Exercise: State the number of lines in the material below that have "agent" in them, without any other text.

Records to process:

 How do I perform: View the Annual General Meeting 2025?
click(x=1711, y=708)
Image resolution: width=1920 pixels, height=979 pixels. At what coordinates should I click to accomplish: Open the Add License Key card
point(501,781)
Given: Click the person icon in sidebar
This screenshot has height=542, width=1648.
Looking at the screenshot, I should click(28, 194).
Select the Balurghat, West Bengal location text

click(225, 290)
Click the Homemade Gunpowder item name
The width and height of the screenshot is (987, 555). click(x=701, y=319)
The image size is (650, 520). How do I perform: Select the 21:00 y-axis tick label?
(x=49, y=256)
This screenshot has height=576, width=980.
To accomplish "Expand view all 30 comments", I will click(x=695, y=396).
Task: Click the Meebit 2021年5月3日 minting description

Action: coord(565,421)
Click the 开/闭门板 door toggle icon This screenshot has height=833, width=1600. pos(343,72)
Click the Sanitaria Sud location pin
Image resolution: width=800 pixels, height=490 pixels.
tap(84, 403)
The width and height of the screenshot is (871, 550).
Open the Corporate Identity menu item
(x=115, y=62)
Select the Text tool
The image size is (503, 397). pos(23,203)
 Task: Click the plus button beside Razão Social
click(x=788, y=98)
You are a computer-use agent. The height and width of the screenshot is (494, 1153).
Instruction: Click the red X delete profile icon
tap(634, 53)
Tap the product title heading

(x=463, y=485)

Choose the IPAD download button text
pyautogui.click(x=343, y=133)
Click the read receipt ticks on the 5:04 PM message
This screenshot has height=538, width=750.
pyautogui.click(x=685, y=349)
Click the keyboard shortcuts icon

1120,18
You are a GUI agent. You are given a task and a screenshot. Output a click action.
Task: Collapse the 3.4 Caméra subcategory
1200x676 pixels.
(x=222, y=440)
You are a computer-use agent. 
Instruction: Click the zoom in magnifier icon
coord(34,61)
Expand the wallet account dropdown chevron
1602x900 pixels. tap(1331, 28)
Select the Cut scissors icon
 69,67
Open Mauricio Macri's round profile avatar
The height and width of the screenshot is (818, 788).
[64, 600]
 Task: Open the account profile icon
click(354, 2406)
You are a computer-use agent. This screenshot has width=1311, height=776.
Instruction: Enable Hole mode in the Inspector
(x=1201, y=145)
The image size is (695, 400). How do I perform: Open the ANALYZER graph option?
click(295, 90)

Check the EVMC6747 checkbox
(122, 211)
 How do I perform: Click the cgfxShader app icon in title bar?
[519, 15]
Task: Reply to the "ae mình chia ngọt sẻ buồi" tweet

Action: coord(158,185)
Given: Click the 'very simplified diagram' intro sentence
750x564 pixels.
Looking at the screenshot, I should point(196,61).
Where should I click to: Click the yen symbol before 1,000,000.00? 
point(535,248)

Output of the task: 4